All organisations can, simply put, split their application estate into two main pots, Intrinsic and extrinsic. Intrinsic are those applications which are ‘non-customer facing’ so for example finance and HR systems. Extrinsic are those applications which are ‘customer facing’ these are any applications which in general will enable or process a client’s transaction.

A great exercise to go through is to look at a ‘profitability matrix’ of your extrinsic applications. A basic look at TCO vs number of transactions (monetised) will give you an indicator of profitability against that application. From this you can draw many justifications for investment in those applications and the platforms upon which they reside.

For example, you can take a product or service that your company delivers to its customers, look at the customer journey and the applications which that customer will use and:

  • Divide the revenue stream across the applications which ‘enable’ that transaction
  • Then divide the revenue as a percentage across the dependant applications
  • Finally, map this against the TCO of the application which will give you your indicator of profitability for that application

This exercise can also be done across the whole estate of product or services.
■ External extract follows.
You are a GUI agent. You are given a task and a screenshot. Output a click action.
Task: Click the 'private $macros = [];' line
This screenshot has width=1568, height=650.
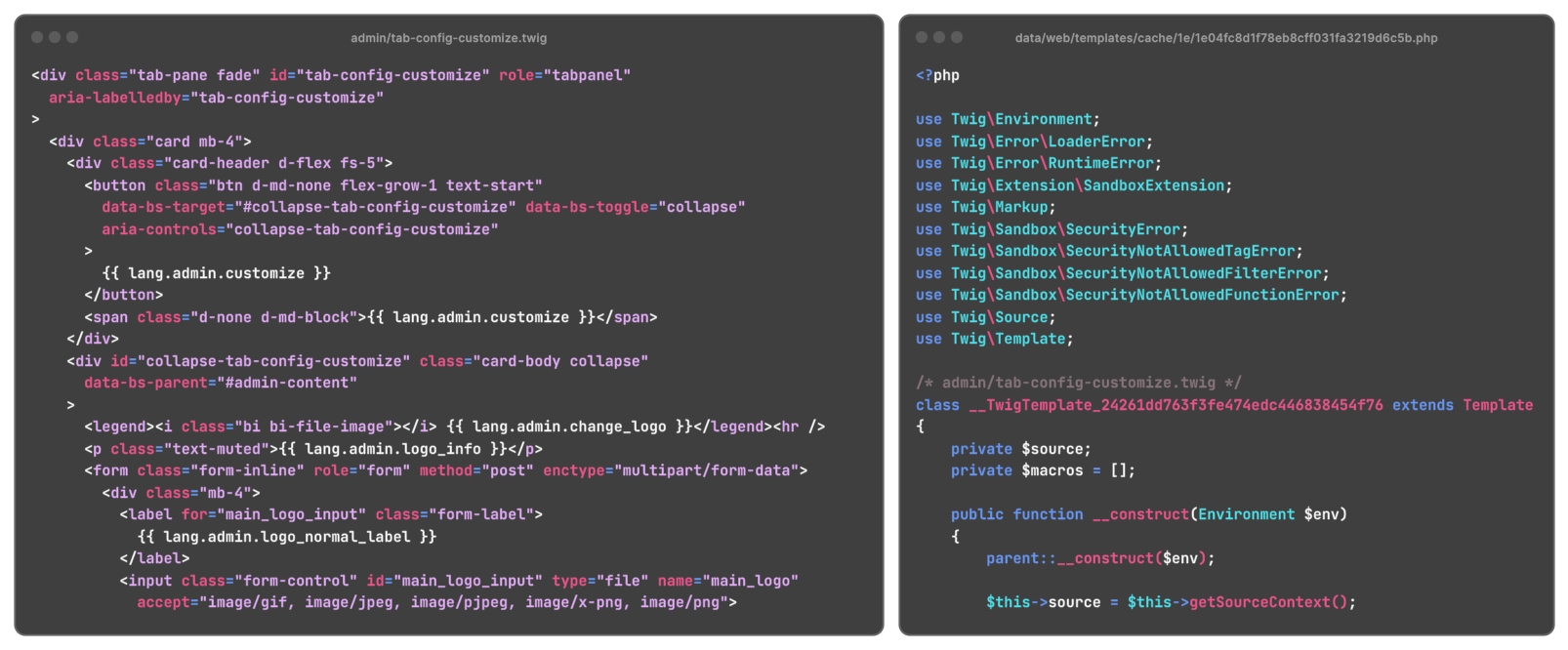pyautogui.click(x=1043, y=470)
To the board this shows a profitability rating and financially demonstrates the requirement for an application to be up to date, still in support, resilient, secure, whilst operating in the right environment. The mistake of under investment could be extremely costly to the business.

This process will also enable you to prioritise your investments by giving you a demonstrable, tangible return. The analysis can also be performed against projected business revenue (for example 18-24 months out) to show how applications will rise or fall in profitability and thus enable a stronger justification case. Prioritisation by quantification in technical investments will always lead to a quicker approval.

  1. Speak a common language

In its essence, this sounds simple but it’s surprising how many businesses I’ve come across where the ‘language’ they use across departments varies. It’s a cultural change, but in part can be driven by the IT department. The reason IT can be such a great leader in this field is because everyone in the business will use its services. Driving a common language will better engage and bring together different ‘cultures’ and help align everyone to a common, understandable goal. If CIO’s can lead and drive this change their profile and credibility raises with it and so gaining investment becomes an easier task. Become a leader for cultural change.

As organisations develop and adapt, technology will always be at the centre of that change and a huge enabler. It’s time we lead from the front and continue to be the driving force for the organisations within which we work!